I wondered. Carly works on her own timetable and all we can do is wait. I pictured
Carly’s brain whirring and churning and reorganizing itself. Chaos to order, of sorts.
This little glimmer of insight was the breaking of a padlock. Even small children
can tell their parents when something is wrong. But with Carly we were always guessing.
Something as simple as stomach pain or a headache had to be intuited. Happy? Sad?
Anxious? Carly was never able to provide any insight into what drove her actions.
Doctors would ask us if we thought she was in pain as if we had a telepathic connection—adding
frustration to an already hopeless experience.
“I seriously doubt this is restless leg syndrome,” Dr. Stein said to Tammy one afternoon
when on a hunch we suggested that we try a drug we had heard about for this unusual
syndrome. “But Requip won’t have any interaction with Carly’s other meds, so it can’t
hurt.”
Within two weeks of starting Carly on the additional medication, the battle between
Carly and her limbs subsided, proving once again how random and capricious finding
solutions for Carly could be—and how diligent and assertive we had to be as parents
in looking for treatments. Although still hyper and often sleepless, Carly no longer
pounded her body black-and-blue. We began to learn how to orchestrate the complex
combination of behavioral therapy and medication, love and patience, to bring Carly
along. Having Carly begin to participate in her treatment plan opened new doors and
brought new insight. For more than a decade it had been the blind leading the blind.
But with Carly’s strengthening voice, we were beginning to see. Just a little.
I wish people would be understanding and caring. But how can they be when they just
don’t get it. I can explain it but no one will give me a chance. I want people to
understand that autistic people are people and we all have an inner voice.
—Carly
By the time she was eleven years old, Carly had cycled through four or five schools.

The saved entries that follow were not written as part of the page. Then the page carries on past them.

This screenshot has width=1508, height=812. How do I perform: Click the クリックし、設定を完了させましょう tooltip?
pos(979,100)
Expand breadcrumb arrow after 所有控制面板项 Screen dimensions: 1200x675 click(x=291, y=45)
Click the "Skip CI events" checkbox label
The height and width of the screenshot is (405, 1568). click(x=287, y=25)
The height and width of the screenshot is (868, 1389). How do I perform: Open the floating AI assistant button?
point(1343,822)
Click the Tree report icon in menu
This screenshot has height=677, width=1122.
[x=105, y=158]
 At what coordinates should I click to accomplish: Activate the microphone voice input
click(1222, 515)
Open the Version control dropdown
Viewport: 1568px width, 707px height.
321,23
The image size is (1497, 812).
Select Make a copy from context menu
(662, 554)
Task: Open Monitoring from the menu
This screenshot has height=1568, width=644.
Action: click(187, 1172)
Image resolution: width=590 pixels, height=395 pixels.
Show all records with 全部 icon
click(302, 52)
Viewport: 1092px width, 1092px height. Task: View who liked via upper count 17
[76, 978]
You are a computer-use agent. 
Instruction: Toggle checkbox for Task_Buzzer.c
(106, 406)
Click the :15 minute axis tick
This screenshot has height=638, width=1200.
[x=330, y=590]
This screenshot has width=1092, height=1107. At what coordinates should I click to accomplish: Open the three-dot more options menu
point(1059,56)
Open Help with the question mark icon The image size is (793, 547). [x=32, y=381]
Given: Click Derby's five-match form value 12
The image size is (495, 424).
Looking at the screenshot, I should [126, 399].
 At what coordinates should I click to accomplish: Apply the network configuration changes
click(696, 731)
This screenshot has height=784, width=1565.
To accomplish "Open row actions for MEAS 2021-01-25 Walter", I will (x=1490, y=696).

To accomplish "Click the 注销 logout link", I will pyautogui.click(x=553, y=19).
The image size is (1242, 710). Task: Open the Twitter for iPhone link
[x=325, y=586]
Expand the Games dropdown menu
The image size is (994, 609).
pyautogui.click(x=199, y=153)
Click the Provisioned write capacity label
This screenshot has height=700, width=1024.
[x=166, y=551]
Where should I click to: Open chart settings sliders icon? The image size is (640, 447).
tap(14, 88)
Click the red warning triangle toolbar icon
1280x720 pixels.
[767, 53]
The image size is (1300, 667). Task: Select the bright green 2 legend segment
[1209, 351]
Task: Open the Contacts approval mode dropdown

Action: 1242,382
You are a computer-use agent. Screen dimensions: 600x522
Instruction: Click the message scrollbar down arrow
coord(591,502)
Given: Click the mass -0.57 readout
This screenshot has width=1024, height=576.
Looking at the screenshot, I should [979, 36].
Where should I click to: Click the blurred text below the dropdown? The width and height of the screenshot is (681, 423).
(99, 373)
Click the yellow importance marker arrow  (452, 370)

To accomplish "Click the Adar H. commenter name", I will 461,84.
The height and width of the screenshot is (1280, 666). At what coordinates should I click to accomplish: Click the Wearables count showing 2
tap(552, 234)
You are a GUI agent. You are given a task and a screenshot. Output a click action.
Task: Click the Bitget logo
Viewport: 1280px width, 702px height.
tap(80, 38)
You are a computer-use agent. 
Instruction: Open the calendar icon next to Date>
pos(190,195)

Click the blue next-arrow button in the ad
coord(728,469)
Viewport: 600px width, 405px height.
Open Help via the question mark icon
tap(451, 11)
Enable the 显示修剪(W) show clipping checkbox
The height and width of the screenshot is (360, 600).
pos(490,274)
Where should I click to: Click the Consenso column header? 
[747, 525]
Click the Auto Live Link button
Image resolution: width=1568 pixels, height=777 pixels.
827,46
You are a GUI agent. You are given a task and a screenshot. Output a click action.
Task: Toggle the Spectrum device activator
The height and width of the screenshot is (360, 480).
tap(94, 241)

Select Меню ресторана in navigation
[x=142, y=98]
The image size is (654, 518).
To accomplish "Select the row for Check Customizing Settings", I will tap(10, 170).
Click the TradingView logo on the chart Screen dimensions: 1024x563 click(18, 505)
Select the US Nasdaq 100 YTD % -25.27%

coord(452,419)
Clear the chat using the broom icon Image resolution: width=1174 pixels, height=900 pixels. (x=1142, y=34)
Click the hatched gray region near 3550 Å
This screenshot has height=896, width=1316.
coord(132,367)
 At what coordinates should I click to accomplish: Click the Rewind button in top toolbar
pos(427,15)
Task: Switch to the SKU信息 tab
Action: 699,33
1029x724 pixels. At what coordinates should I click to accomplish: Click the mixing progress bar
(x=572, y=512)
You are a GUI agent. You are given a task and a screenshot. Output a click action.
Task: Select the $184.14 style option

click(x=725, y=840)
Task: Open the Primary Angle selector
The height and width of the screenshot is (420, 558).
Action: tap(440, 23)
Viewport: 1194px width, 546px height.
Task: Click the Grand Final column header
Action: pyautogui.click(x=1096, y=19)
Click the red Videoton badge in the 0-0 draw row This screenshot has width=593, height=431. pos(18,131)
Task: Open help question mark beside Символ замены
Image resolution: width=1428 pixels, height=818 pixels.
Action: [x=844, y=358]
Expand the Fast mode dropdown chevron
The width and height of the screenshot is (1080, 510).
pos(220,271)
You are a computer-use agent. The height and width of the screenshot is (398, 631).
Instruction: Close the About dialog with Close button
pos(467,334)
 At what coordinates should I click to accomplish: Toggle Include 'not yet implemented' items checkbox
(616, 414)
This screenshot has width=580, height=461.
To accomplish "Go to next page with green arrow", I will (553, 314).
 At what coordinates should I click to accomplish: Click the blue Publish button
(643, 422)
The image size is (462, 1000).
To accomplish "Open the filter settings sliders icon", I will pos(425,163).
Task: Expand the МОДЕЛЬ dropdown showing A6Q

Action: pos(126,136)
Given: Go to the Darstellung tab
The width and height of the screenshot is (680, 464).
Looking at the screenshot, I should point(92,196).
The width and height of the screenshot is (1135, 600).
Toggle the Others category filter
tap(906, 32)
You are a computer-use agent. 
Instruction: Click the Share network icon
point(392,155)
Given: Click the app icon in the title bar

The local public school where we sidestepped the unions and brought in an ABA-trained
therapist, at our expense. The nice little not-so-local public school with the segregated
DH (developmentally handicapped) classroom. A small Montessori school that was experimenting
with an autism classroom came next. That was a $25,000 attempt at progress. Back to
the local public school with Howard in tow for one very successful year followed by
a dismal failure the next.
Carly wanted to learn. She had the ability to learn. However, there was no place that
offered the one-on-one approach she needed and the flexibility to accommodate her
physical and vocal outbursts; her need to stand up and jump around every few minutes,
her head banging and compulsiveness. She was picking up communication skills and,
although not reliably, many self-help skills like dressing
and brushing her teeth. She could follow basic instructions. But she was a spring-loaded
peg that didn’t fit anywhere. Tammy was continuously exploring options and there weren’t
many. It was a relief to have Taryn enrolled in parochial school that went to eighth
grade and Matthew in a nonparochial school that went all the way through high school.
At least they were “settled” and doing well. But Carly’s education was an ever-changing
kaleidoscope. “I just want a solution that will last more than one year and won’t
cost sixty thousand dollars,” Tammy lamented.
In addition to the musical chairs of her education, home care was still a massive
challenge. Even a successful school program could keep Carly engaged only Monday through
Friday, 8:00 a.m. until 3:00 p.m. That left roughly ninety hours a week that Carly
was awake, at home, and required one-to-one supervision. Howard, despite his Superman
status at our house, could cover only so many hours. To supplement, we engaged what
seemed like a revolving door of therapists and support workers—some covered by various
government agencies, some covered by revolving credit.